Records from a dataset.
━━━━━━━━━━━━━━━━━━━━

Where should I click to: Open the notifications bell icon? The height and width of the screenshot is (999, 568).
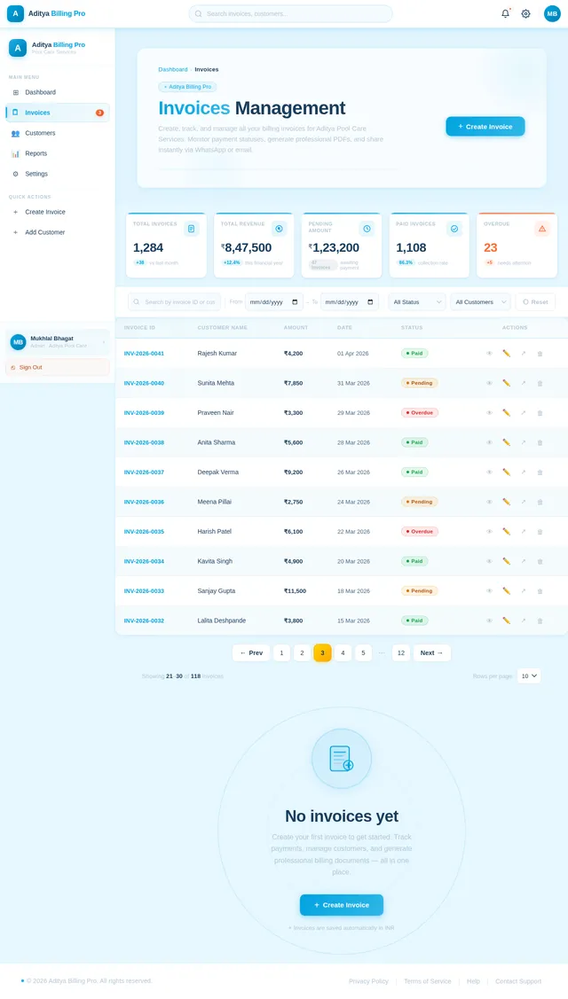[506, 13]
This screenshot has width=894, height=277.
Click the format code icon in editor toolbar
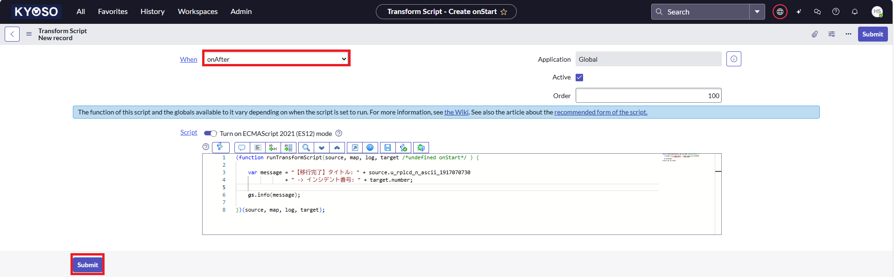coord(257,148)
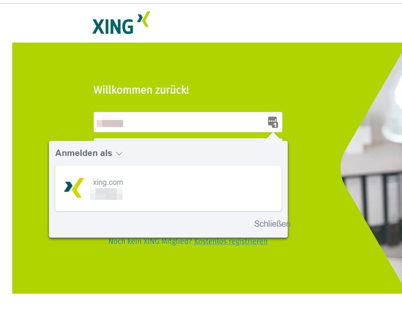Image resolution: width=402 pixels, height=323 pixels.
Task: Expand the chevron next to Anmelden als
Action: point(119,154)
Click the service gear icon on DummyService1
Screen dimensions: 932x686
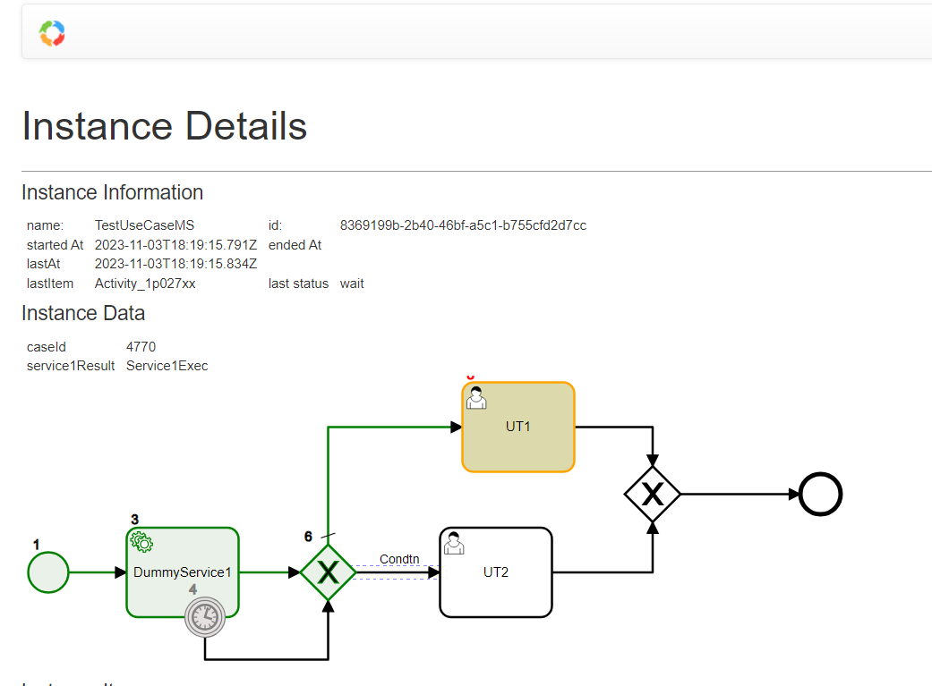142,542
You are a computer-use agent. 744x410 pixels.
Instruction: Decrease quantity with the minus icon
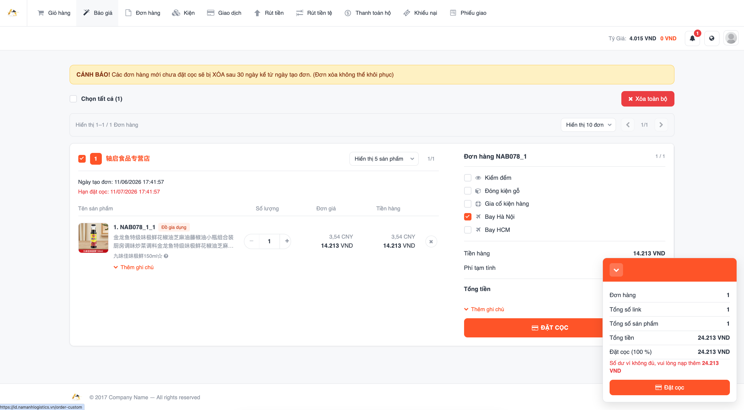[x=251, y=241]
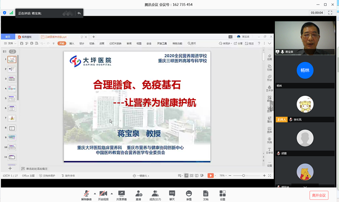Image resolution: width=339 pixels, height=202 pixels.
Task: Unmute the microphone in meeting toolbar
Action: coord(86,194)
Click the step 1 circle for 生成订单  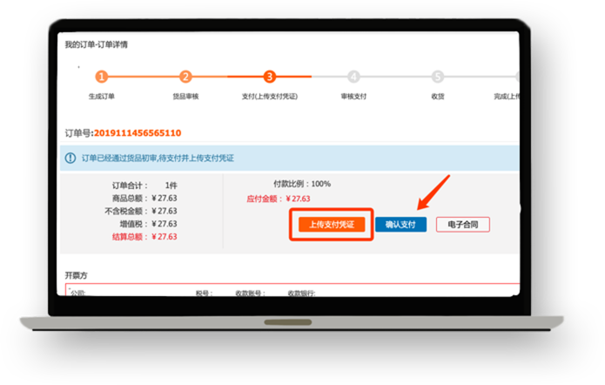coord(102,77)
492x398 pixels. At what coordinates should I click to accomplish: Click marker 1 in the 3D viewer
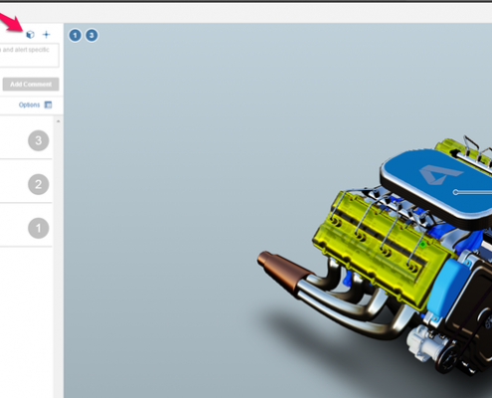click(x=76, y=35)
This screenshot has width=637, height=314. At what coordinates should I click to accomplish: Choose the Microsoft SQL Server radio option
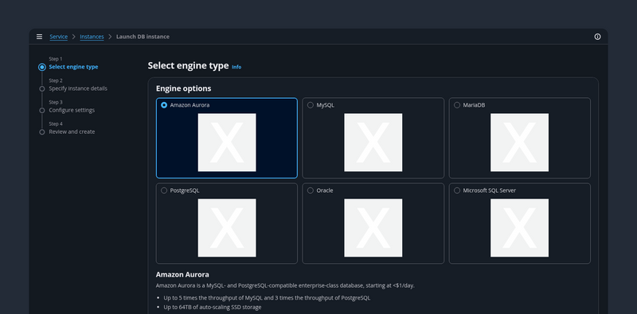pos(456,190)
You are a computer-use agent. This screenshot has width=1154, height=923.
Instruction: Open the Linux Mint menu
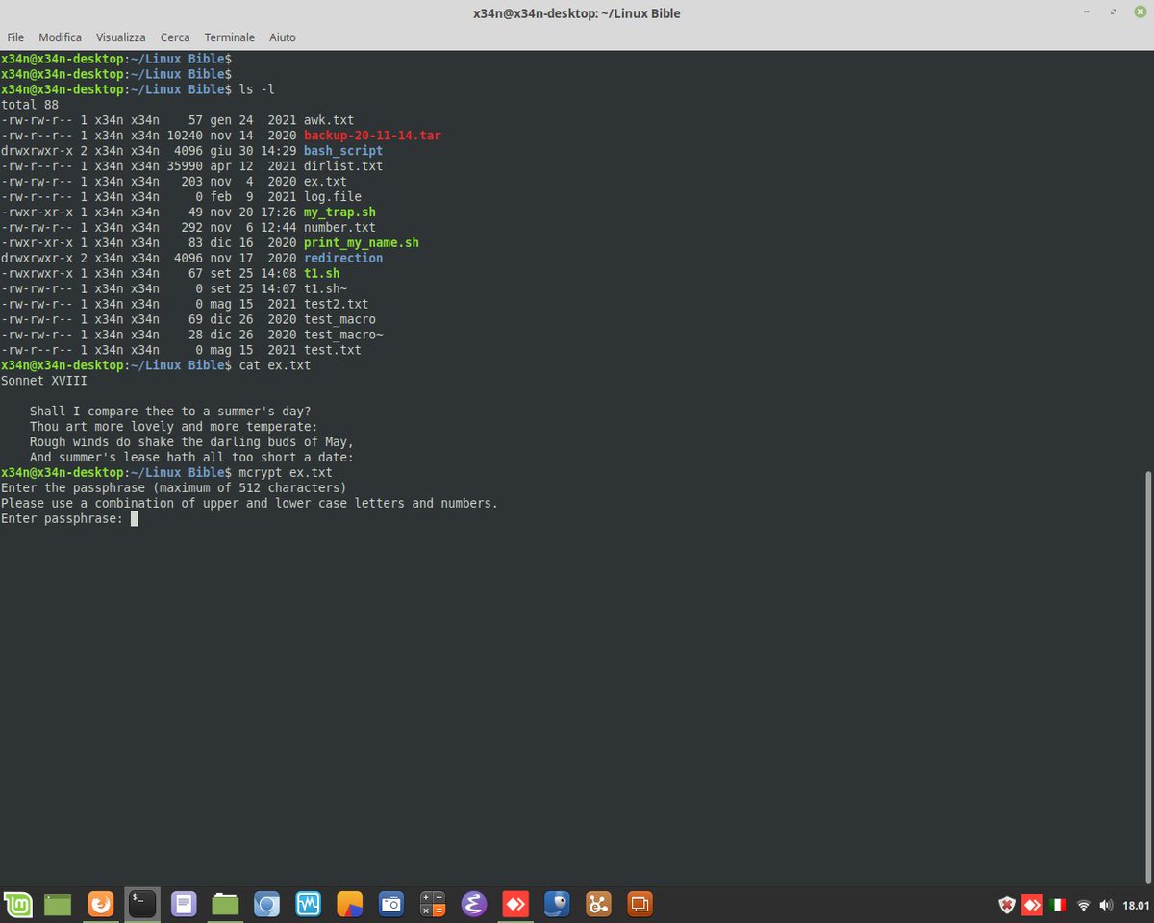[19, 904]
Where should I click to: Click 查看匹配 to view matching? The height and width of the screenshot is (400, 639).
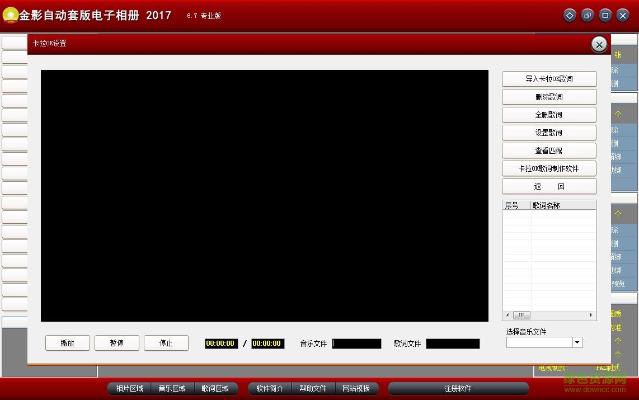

━━━━━━━━━━━━━━━━━━━━

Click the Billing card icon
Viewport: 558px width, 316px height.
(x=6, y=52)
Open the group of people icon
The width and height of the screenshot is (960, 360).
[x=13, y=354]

━━━━━━━━━━━━━━━━━━━━

What you need to produce is an exact copy of the entries above, limited to the lines from the one with "Where should I click to: Open" up to and including the one with "You are a computer-use agent. 744x410 pixels.", without pictures.

Where should I click to: Open the notifications bell icon? The height and width of the screenshot is (999, 568).
[506, 13]
This screenshot has width=894, height=277.
Click the format code icon in editor toolbar
coord(257,148)
Image resolution: width=402 pixels, height=323 pixels.
Task: Expand the chevron next to Anmelden als
Action: point(119,154)
Click the service gear icon on DummyService1
Screen dimensions: 932x686
142,542
You are a computer-use agent. 744x410 pixels.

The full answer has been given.